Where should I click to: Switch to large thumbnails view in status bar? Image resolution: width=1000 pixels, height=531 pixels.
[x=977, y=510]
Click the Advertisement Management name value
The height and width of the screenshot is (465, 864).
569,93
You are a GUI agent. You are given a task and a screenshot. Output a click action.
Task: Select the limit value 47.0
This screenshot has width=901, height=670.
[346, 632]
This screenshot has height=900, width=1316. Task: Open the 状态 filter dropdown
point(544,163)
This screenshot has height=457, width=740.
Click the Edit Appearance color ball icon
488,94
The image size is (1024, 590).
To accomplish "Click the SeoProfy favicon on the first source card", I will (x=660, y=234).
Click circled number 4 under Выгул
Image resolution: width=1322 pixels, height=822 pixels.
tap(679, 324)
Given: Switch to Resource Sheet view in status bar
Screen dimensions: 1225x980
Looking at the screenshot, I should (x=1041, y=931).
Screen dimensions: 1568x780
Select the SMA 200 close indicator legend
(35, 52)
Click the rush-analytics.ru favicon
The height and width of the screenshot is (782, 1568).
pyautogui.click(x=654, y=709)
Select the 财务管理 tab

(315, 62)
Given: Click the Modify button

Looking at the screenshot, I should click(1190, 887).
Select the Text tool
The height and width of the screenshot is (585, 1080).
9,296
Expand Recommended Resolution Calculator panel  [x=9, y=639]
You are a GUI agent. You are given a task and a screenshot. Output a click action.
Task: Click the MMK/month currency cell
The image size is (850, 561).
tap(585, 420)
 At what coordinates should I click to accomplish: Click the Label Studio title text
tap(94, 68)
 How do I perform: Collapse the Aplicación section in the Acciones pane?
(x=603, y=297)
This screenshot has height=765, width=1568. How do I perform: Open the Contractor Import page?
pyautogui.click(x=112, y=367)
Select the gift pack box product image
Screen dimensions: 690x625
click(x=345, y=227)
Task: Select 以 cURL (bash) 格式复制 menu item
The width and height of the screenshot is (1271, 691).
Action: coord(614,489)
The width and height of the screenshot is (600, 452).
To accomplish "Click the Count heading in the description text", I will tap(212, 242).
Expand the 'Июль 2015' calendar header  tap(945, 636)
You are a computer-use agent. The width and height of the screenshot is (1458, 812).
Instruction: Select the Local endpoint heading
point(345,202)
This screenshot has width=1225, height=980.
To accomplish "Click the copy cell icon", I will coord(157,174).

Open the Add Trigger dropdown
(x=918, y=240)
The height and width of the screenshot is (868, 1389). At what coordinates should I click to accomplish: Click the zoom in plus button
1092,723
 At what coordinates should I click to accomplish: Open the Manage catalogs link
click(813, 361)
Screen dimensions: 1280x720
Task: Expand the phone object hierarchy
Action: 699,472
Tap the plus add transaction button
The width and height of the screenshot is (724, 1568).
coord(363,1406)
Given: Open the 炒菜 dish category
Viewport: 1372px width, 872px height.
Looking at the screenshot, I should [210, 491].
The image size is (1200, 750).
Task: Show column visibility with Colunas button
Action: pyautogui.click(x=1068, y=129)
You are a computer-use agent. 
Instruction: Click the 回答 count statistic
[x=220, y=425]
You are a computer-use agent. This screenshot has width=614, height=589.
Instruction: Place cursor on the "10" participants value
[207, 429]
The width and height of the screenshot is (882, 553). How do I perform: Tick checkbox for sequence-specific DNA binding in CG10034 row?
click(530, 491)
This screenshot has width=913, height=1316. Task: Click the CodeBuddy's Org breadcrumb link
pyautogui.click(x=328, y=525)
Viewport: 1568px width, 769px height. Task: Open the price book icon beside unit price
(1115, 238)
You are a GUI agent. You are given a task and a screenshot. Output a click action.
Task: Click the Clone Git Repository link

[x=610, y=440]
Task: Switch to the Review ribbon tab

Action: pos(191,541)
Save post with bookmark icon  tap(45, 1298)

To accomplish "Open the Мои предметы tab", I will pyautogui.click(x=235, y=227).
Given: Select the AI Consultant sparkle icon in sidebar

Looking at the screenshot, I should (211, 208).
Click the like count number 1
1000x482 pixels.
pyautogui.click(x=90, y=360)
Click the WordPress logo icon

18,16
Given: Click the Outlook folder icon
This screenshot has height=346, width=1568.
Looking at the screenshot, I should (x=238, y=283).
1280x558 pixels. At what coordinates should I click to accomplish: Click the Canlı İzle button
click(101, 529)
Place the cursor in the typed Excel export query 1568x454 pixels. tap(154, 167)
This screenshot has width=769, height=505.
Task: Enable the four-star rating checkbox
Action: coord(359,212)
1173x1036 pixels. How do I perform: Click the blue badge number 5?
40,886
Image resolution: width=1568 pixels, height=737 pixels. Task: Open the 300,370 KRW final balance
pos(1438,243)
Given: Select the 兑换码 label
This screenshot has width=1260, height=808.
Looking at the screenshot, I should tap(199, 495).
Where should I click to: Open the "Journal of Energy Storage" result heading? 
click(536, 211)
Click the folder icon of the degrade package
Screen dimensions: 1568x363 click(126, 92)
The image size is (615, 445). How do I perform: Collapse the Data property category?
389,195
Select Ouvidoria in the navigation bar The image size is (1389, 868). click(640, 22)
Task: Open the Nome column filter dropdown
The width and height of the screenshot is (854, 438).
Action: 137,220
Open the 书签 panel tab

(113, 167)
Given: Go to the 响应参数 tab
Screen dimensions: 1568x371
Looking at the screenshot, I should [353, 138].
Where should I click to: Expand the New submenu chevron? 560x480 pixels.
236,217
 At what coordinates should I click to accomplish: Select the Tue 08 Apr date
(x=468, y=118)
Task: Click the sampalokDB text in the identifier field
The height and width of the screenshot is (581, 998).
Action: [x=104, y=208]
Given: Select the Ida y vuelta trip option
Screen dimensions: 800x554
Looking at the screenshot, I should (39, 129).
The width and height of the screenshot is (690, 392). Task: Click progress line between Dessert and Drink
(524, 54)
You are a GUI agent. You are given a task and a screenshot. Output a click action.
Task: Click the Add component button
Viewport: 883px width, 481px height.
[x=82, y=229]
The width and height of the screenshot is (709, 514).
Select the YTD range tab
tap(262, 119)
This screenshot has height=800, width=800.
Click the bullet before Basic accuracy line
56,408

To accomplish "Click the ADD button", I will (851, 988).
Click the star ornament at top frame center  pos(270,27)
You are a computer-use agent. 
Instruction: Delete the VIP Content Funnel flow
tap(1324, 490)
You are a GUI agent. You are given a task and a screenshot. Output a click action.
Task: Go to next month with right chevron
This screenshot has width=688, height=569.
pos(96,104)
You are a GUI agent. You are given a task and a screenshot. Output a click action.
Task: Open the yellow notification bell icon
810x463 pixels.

__SET PROBLEM__: Reproduce every one of the records above exactly, line for line.

__RESULT OF THIS EXERCISE__:
Where should I click to: Switch to large thumbnails view in status bar? Image resolution: width=1000 pixels, height=531 pixels.
[x=977, y=510]
Click the Advertisement Management name value
The height and width of the screenshot is (465, 864).
569,93
You are a GUI agent. You are given a task and a screenshot. Output a click action.
Task: Select the limit value 47.0
This screenshot has width=901, height=670.
[346, 632]
This screenshot has height=900, width=1316. Task: Open the 状态 filter dropdown
point(544,163)
This screenshot has height=457, width=740.
Click the Edit Appearance color ball icon
488,94
The image size is (1024, 590).
To accomplish "Click the SeoProfy favicon on the first source card", I will (x=660, y=234).
Click circled number 4 under Выгул
Image resolution: width=1322 pixels, height=822 pixels.
tap(679, 324)
Given: Switch to Resource Sheet view in status bar
Screen dimensions: 1225x980
Looking at the screenshot, I should (x=1041, y=931).
Screen dimensions: 1568x780
Select the SMA 200 close indicator legend
(35, 52)
Click the rush-analytics.ru favicon
The height and width of the screenshot is (782, 1568).
pyautogui.click(x=654, y=709)
Select the 财务管理 tab

(315, 62)
Given: Click the Modify button

Looking at the screenshot, I should click(1190, 887).
Select the Text tool
The height and width of the screenshot is (585, 1080).
9,296
Expand Recommended Resolution Calculator panel  [x=9, y=639]
You are a GUI agent. You are given a task and a screenshot. Output a click action.
Task: Click the MMK/month currency cell
The image size is (850, 561).
tap(585, 420)
 At what coordinates should I click to accomplish: Click the Label Studio title text
tap(94, 68)
 How do I perform: Collapse the Aplicación section in the Acciones pane?
(x=603, y=297)
This screenshot has height=765, width=1568. How do I perform: Open the Contractor Import page?
pyautogui.click(x=112, y=367)
Select the gift pack box product image
Screen dimensions: 690x625
click(x=345, y=227)
Task: Select 以 cURL (bash) 格式复制 menu item
The width and height of the screenshot is (1271, 691).
Action: coord(614,489)
The width and height of the screenshot is (600, 452).
To accomplish "Click the Count heading in the description text", I will tap(212, 242).
Expand the 'Июль 2015' calendar header  tap(945, 636)
You are a computer-use agent. The width and height of the screenshot is (1458, 812).
Instruction: Select the Local endpoint heading
point(345,202)
This screenshot has width=1225, height=980.
To accomplish "Click the copy cell icon", I will coord(157,174).

Open the Add Trigger dropdown
(x=918, y=240)
The height and width of the screenshot is (868, 1389). At what coordinates should I click to accomplish: Click the zoom in plus button
1092,723
 At what coordinates should I click to accomplish: Open the Manage catalogs link
click(813, 361)
Screen dimensions: 1280x720
Task: Expand the phone object hierarchy
Action: 699,472
Tap the plus add transaction button
The width and height of the screenshot is (724, 1568).
coord(363,1406)
Given: Open the 炒菜 dish category
Viewport: 1372px width, 872px height.
Looking at the screenshot, I should [210, 491].
The image size is (1200, 750).
Task: Show column visibility with Colunas button
Action: pyautogui.click(x=1068, y=129)
You are a computer-use agent. 
Instruction: Click the 回答 count statistic
[x=220, y=425]
You are a computer-use agent. This screenshot has width=614, height=589.
Instruction: Place cursor on the "10" participants value
[207, 429]
The width and height of the screenshot is (882, 553). How do I perform: Tick checkbox for sequence-specific DNA binding in CG10034 row?
click(530, 491)
This screenshot has width=913, height=1316. Task: Click the CodeBuddy's Org breadcrumb link
pyautogui.click(x=328, y=525)
Viewport: 1568px width, 769px height. Task: Open the price book icon beside unit price
(1115, 238)
You are a GUI agent. You are given a task and a screenshot. Output a click action.
Task: Click the Clone Git Repository link

[x=610, y=440]
Task: Switch to the Review ribbon tab

Action: pos(191,541)
Save post with bookmark icon  tap(45, 1298)

To accomplish "Open the Мои предметы tab", I will pyautogui.click(x=235, y=227).
Given: Select the AI Consultant sparkle icon in sidebar

Looking at the screenshot, I should (211, 208).
Click the like count number 1
1000x482 pixels.
pyautogui.click(x=90, y=360)
Click the WordPress logo icon

18,16
Given: Click the Outlook folder icon
This screenshot has height=346, width=1568.
Looking at the screenshot, I should (x=238, y=283).
1280x558 pixels. At what coordinates should I click to accomplish: Click the Canlı İzle button
click(101, 529)
Place the cursor in the typed Excel export query 1568x454 pixels. tap(154, 167)
This screenshot has width=769, height=505.
Task: Enable the four-star rating checkbox
Action: coord(359,212)
1173x1036 pixels. How do I perform: Click the blue badge number 5?
40,886
Image resolution: width=1568 pixels, height=737 pixels. Task: Open the 300,370 KRW final balance
pos(1438,243)
Given: Select the 兑换码 label
This screenshot has width=1260, height=808.
Looking at the screenshot, I should tap(199, 495).
Where should I click to: Open the "Journal of Energy Storage" result heading? 
click(536, 211)
Click the folder icon of the degrade package
Screen dimensions: 1568x363 click(126, 92)
The image size is (615, 445). How do I perform: Collapse the Data property category?
389,195
Select Ouvidoria in the navigation bar The image size is (1389, 868). click(640, 22)
Task: Open the Nome column filter dropdown
The width and height of the screenshot is (854, 438).
Action: 137,220
Open the 书签 panel tab

(113, 167)
Given: Go to the 响应参数 tab
Screen dimensions: 1568x371
Looking at the screenshot, I should [353, 138].
Where should I click to: Expand the New submenu chevron? 560x480 pixels.
236,217
 At what coordinates should I click to accomplish: Select the Tue 08 Apr date
(x=468, y=118)
Task: Click the sampalokDB text in the identifier field
The height and width of the screenshot is (581, 998).
Action: [x=104, y=208]
Given: Select the Ida y vuelta trip option
Screen dimensions: 800x554
Looking at the screenshot, I should (39, 129).
The width and height of the screenshot is (690, 392). Task: Click progress line between Dessert and Drink
(524, 54)
You are a GUI agent. You are given a task and a screenshot. Output a click action.
Task: Click the Add component button
Viewport: 883px width, 481px height.
[x=82, y=229]
The width and height of the screenshot is (709, 514).
Select the YTD range tab
tap(262, 119)
This screenshot has height=800, width=800.
Click the bullet before Basic accuracy line
56,408

To accomplish "Click the ADD button", I will (851, 988).
Click the star ornament at top frame center  pos(270,27)
You are a computer-use agent. 
Instruction: Delete the VIP Content Funnel flow
tap(1324, 490)
You are a GUI agent. You are given a task and a screenshot. Output a click action.
Task: Go to next month with right chevron
This screenshot has width=688, height=569.
pos(96,104)
You are a GUI agent. You are given a task and a screenshot. Output a click action.
Task: Open the yellow notification bell icon
810x463 pixels.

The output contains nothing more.